A longstanding complaint about Spanish-language television is that only lighter-skinned Hispanics are featured, especially in the telenovelas. Latin American nations are not monolithic in their approach to race, but a country such as the Dominican Republic has been openly hostile to people of African descent. Blacks are encouraged to call themselves “Indios.” A Dominican court decision recently stripped citizenship from children of Haitian migrants, who are dark-skinned, rendering more than 200,000 people stateless. Yet of the estimated 11.2 million enslaved Africans who survived the Middle Passage from 1502 to 1866, most were taken to Latin America and the Caribbean, with only 450,000 landing in the United States. About 4.8 million went to Brazil alone, according to figures quoted by Harvard scholar Henry Louis Gates Jr. in his 2011 PBS series and book, “Black in Latin America.” In some countries, “white” and “black” are considered social, not racial terms, indicating status. Whites are at the top of the pecking order. In 2000, Brazil counted whites as 53.7 percent of its population, with mulatto (mixed white and black) 38.5 percent and blacks 6.2 percent.

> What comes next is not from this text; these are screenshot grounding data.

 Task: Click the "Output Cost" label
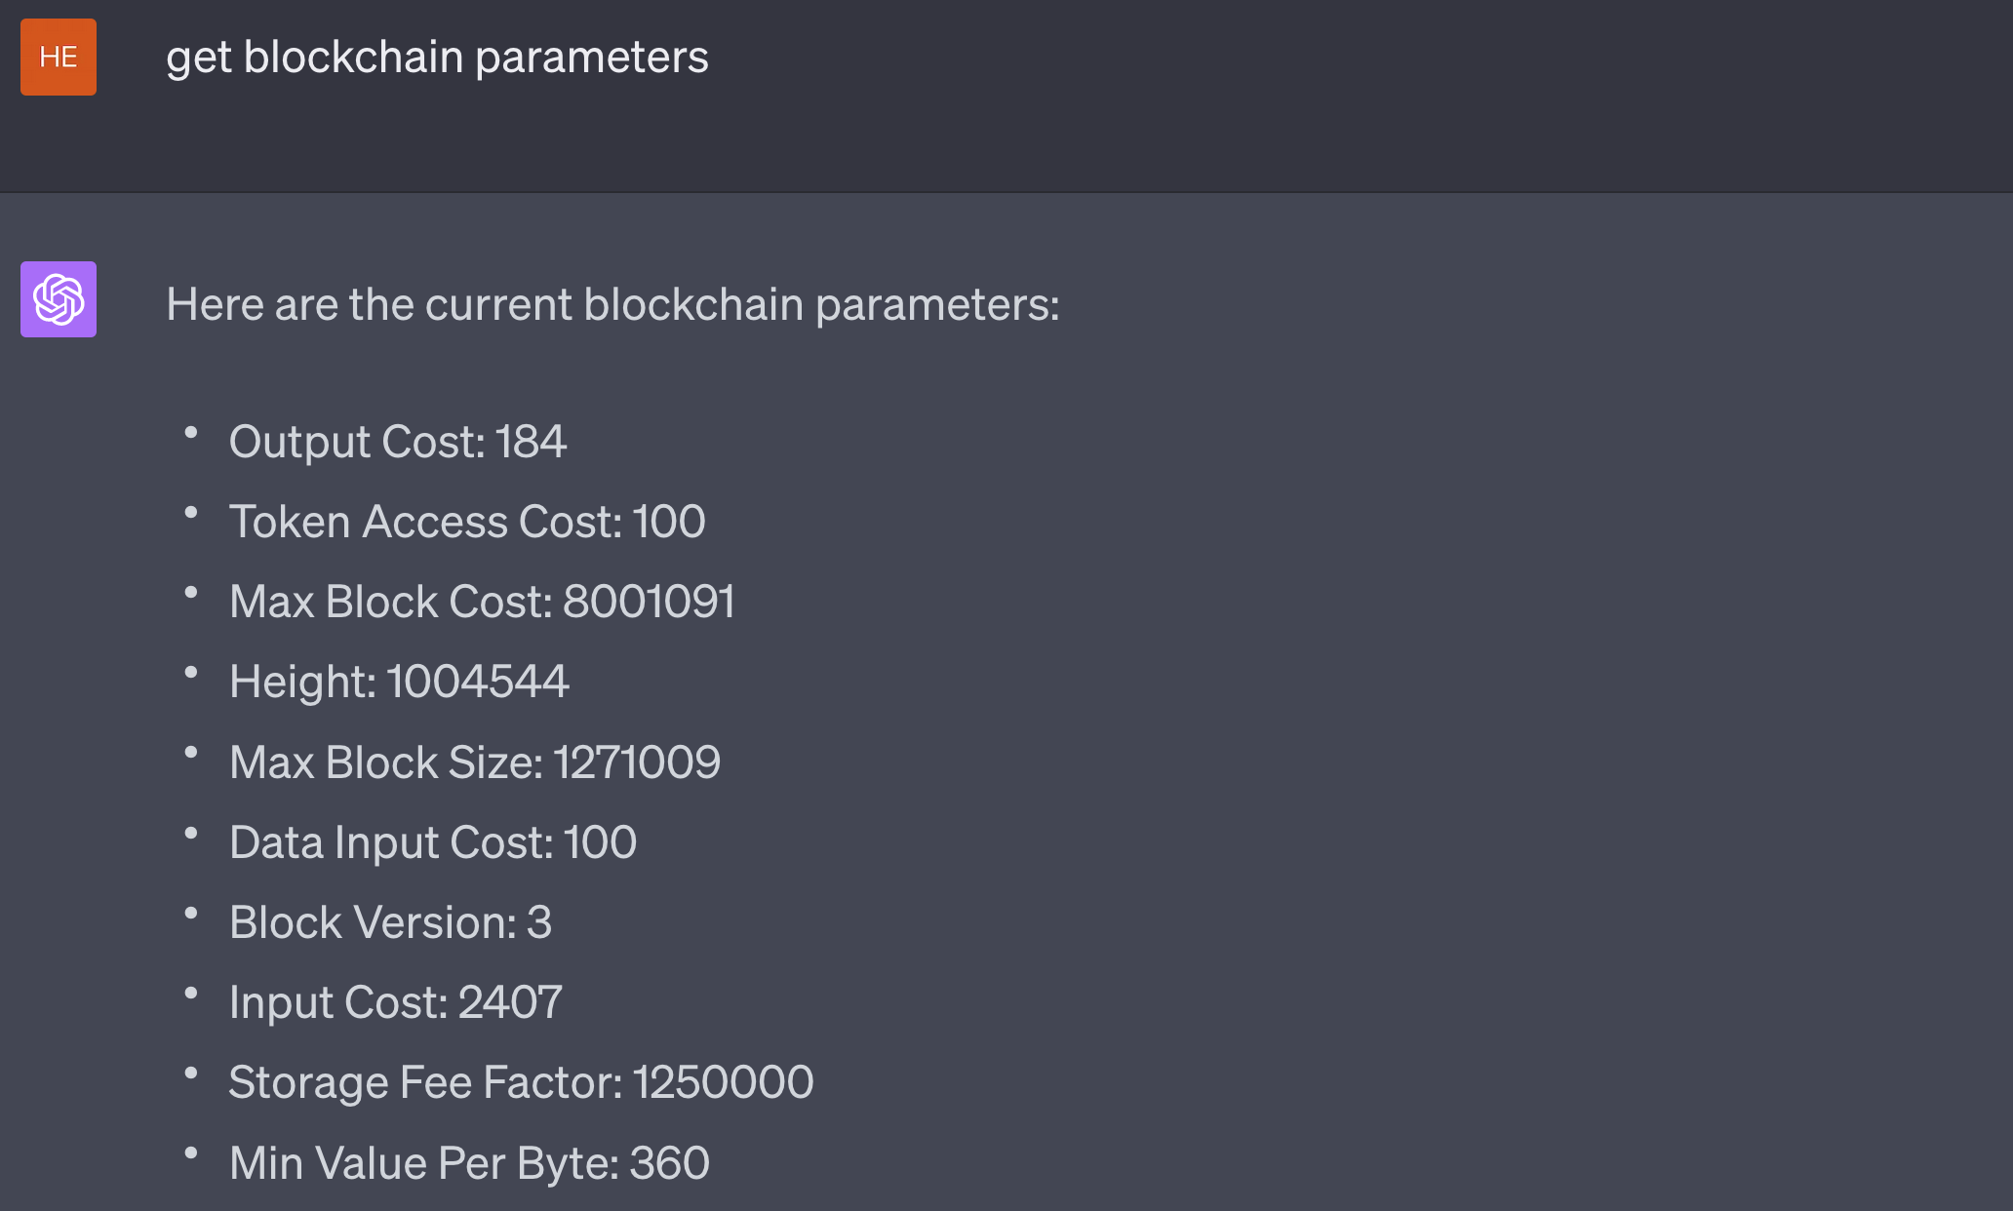(x=356, y=442)
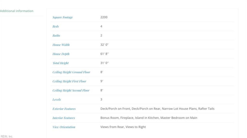Select Ceiling Height Second Floor label

click(71, 90)
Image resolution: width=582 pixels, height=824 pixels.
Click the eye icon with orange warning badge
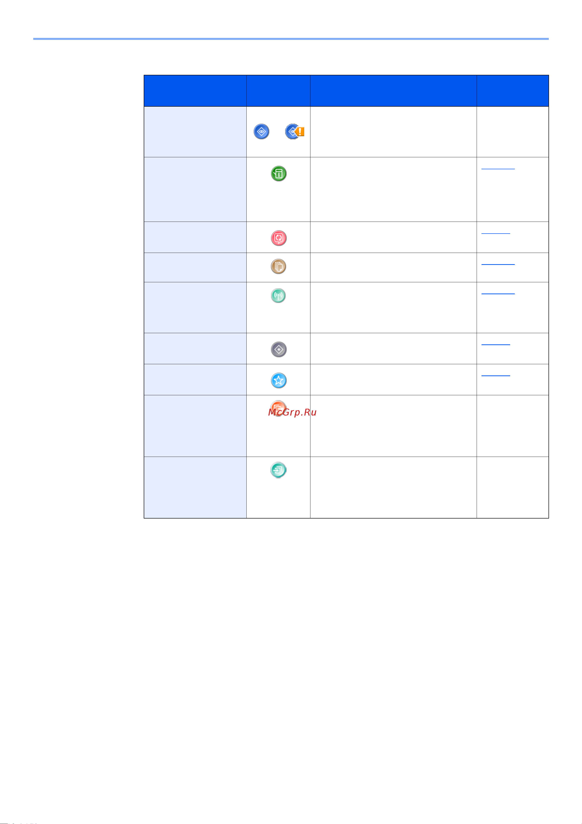pyautogui.click(x=294, y=132)
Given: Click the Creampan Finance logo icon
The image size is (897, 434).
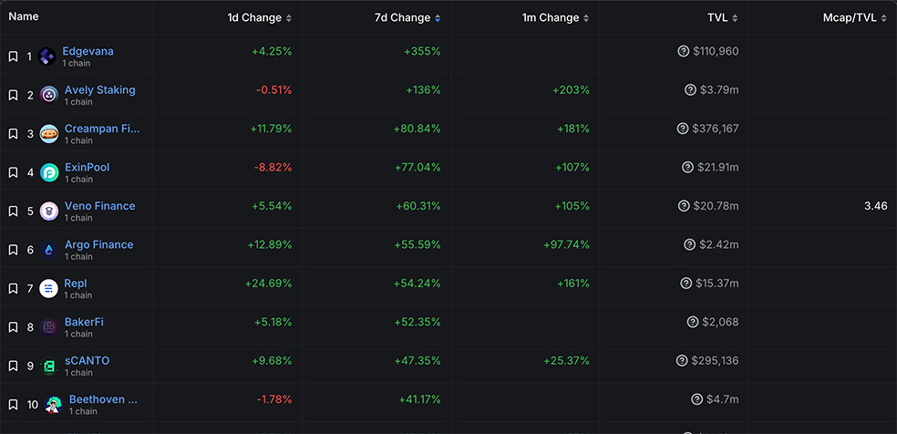Looking at the screenshot, I should pyautogui.click(x=49, y=133).
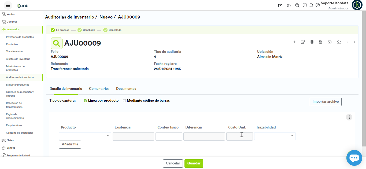This screenshot has height=169, width=366.
Task: Open the notifications bell icon
Action: (x=311, y=5)
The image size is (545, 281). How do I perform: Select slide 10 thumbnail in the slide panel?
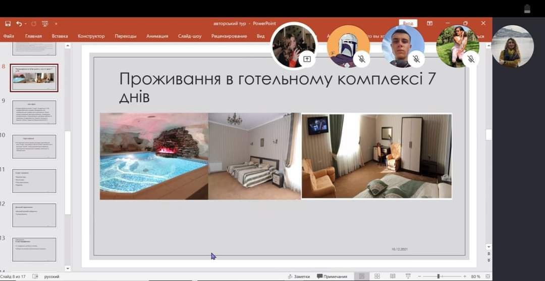[x=34, y=146]
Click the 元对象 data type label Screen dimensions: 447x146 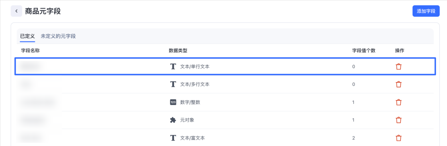click(187, 120)
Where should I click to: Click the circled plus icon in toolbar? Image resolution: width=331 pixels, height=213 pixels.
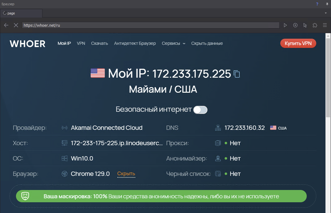(x=295, y=25)
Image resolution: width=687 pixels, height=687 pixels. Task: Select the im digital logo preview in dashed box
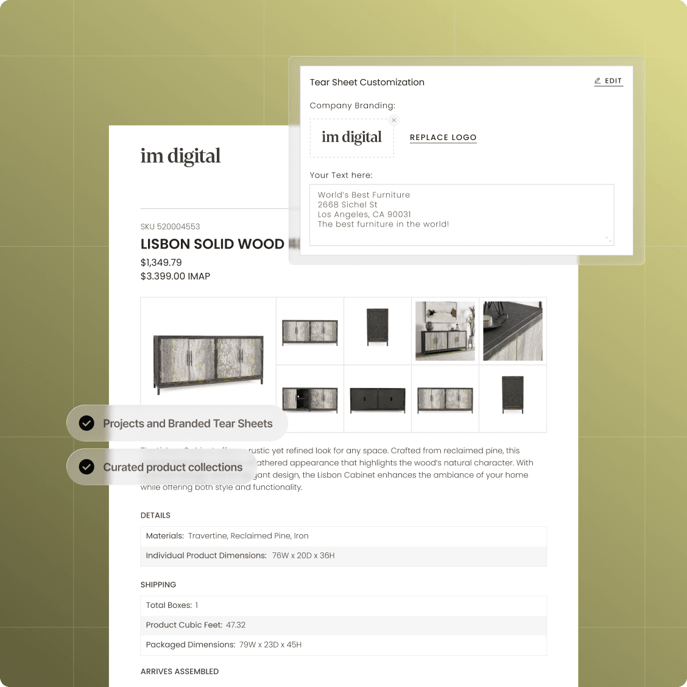point(351,138)
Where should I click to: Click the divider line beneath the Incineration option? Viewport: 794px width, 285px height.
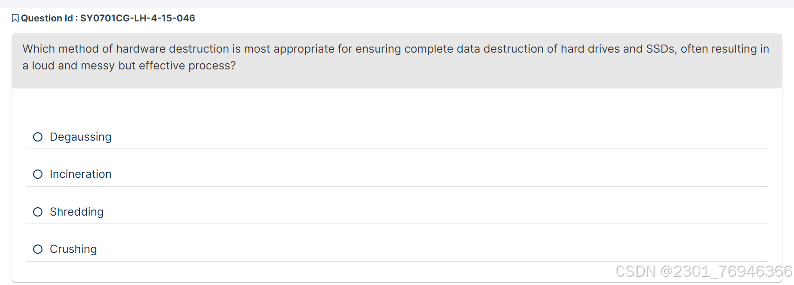[x=397, y=186]
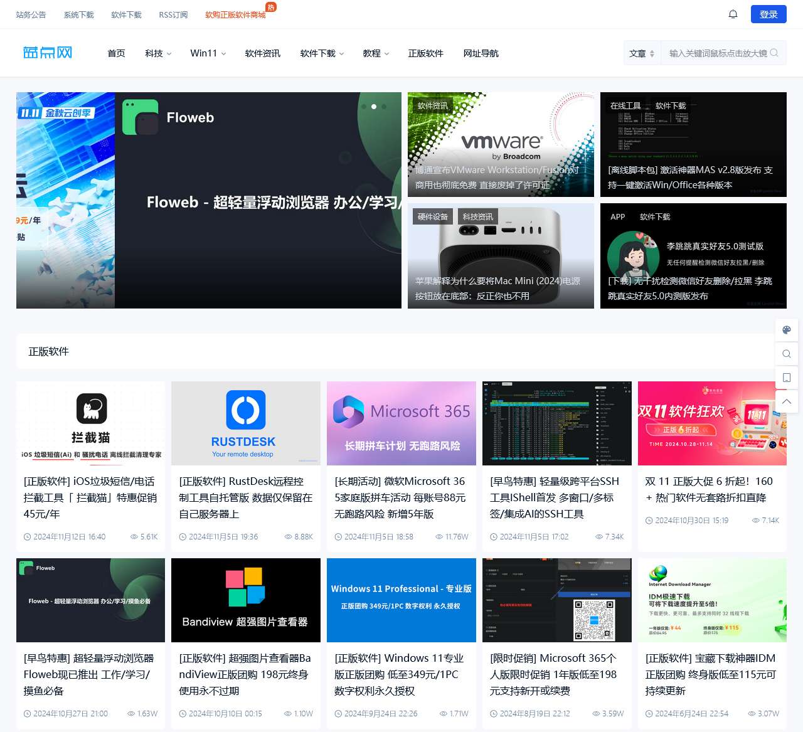Select the second carousel dot indicator
Screen dimensions: 803x732
[x=374, y=107]
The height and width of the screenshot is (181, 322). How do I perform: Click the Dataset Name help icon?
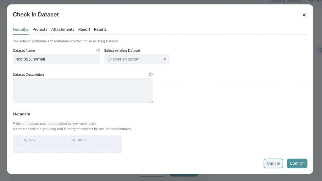[x=98, y=50]
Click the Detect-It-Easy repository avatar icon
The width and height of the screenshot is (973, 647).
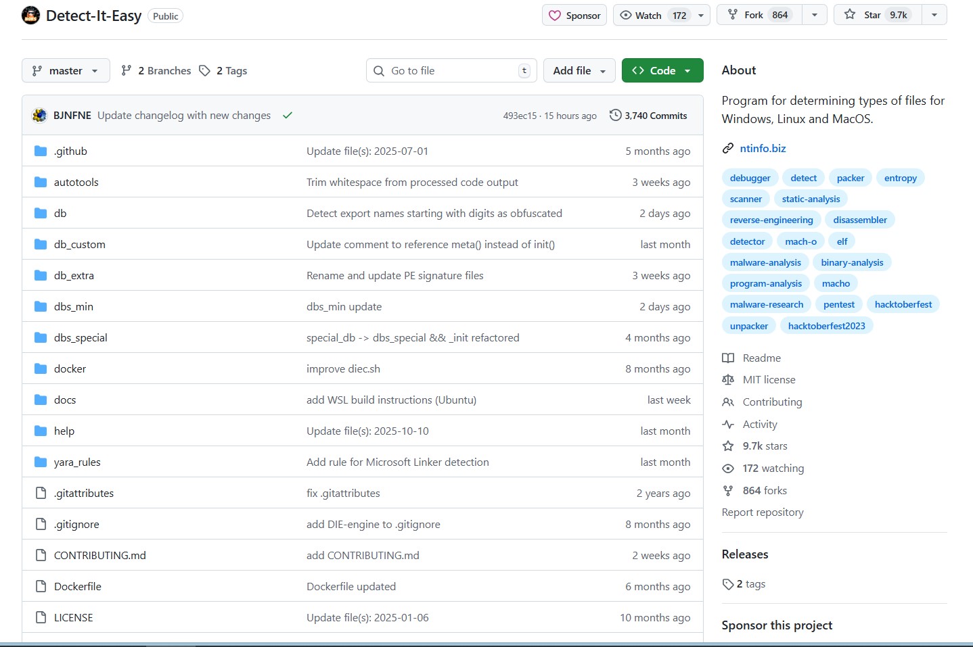pyautogui.click(x=30, y=15)

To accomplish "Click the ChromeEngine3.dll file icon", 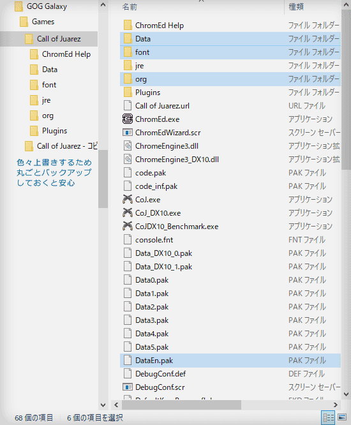I will click(128, 146).
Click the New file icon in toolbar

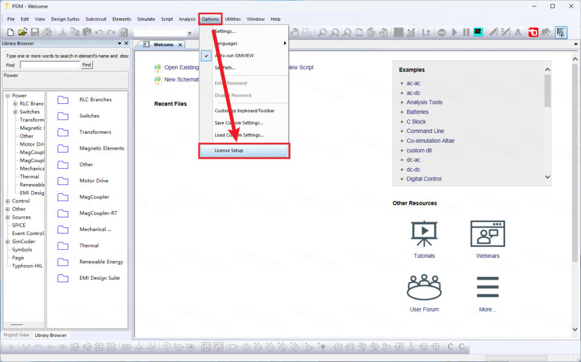[x=10, y=32]
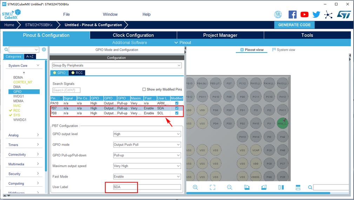Rotate the chip view clockwise
354x200 pixels.
[247, 187]
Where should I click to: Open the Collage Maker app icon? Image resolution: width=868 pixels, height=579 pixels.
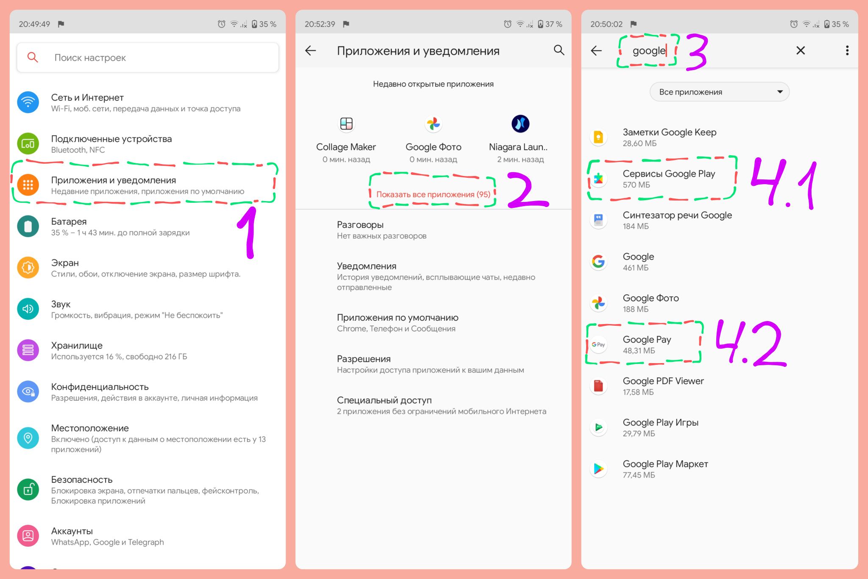click(346, 124)

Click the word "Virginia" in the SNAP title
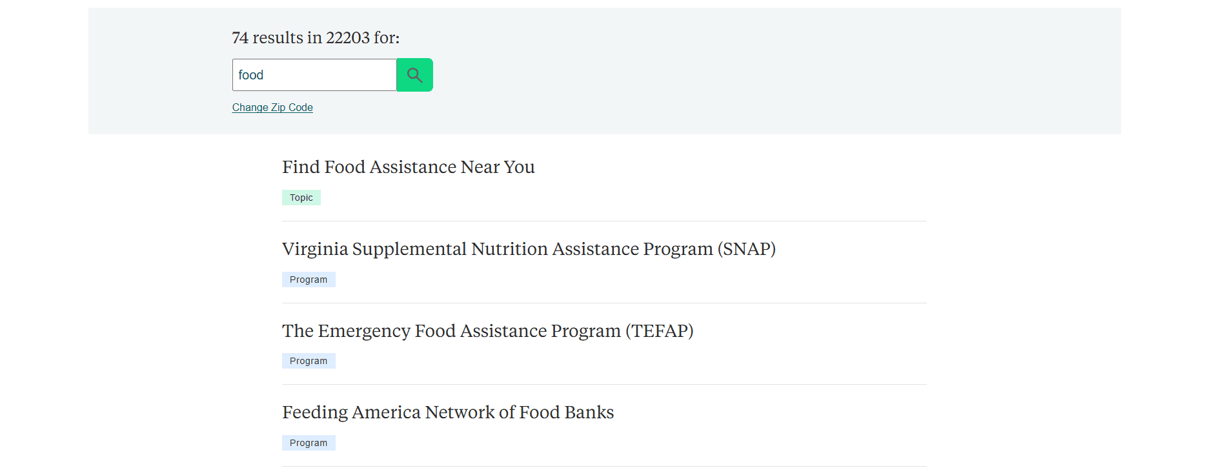pyautogui.click(x=315, y=249)
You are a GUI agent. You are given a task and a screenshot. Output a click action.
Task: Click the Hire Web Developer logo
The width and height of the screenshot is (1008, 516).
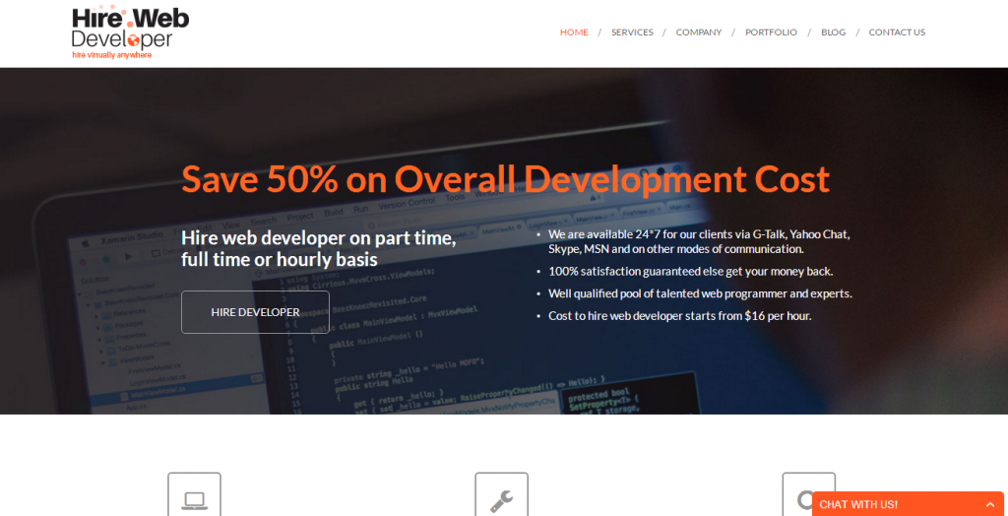pyautogui.click(x=129, y=29)
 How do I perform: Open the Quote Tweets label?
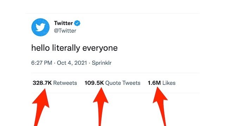pyautogui.click(x=123, y=83)
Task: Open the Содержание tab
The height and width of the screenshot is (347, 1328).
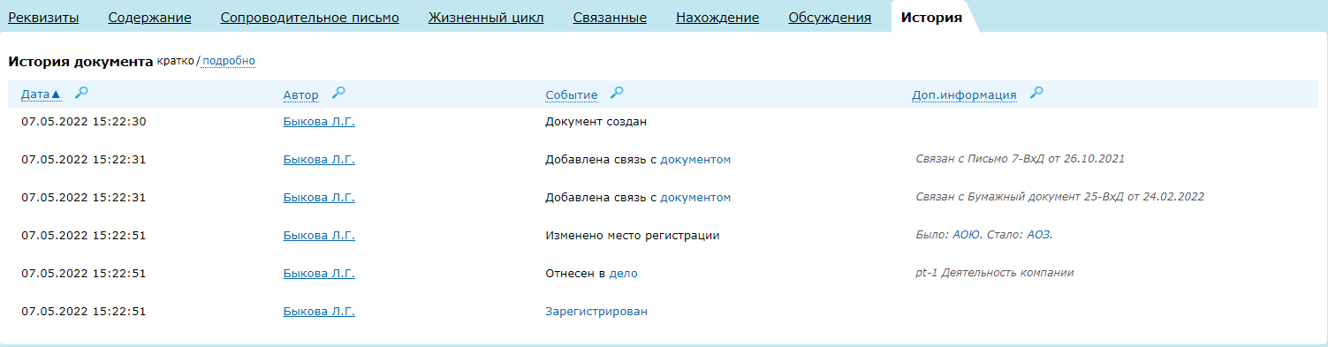Action: (x=149, y=18)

Fusion’s two-hour morning show features Brazilian journalist Pedro Andrade as one of three hosts. The others are Venezuelan-American Mariana Atencio of Univision News and comedian Yannis Pappas, a Greek-American born and raised in Brooklyn, N.Y. The media play their role in determining racial status. As Damarys Ocaña Perez wrote in 2012 for Latina magazine, “It doesn’t help that despite the high-profile black Latinas making it in Hollywood and other industries, black Latinas are rarely seen as such in movies (many black Latina actresses play African Americans on screen) and in ads, which generally depict Latinos as light-brown hued.” Ocana quoted Yvette Modestin, director of Boston’s nonprofit Encuentro Diaspora Afro as saying, “The effect on Afro-Latinas is the creation of a “very schizophrenic world” in which many are not understood or accepted. . . .’ ” Representatives of Spanish-language Univision, Telemundo and CNN en Español did not respond when asked about participation of Afro-Latinos in their programming.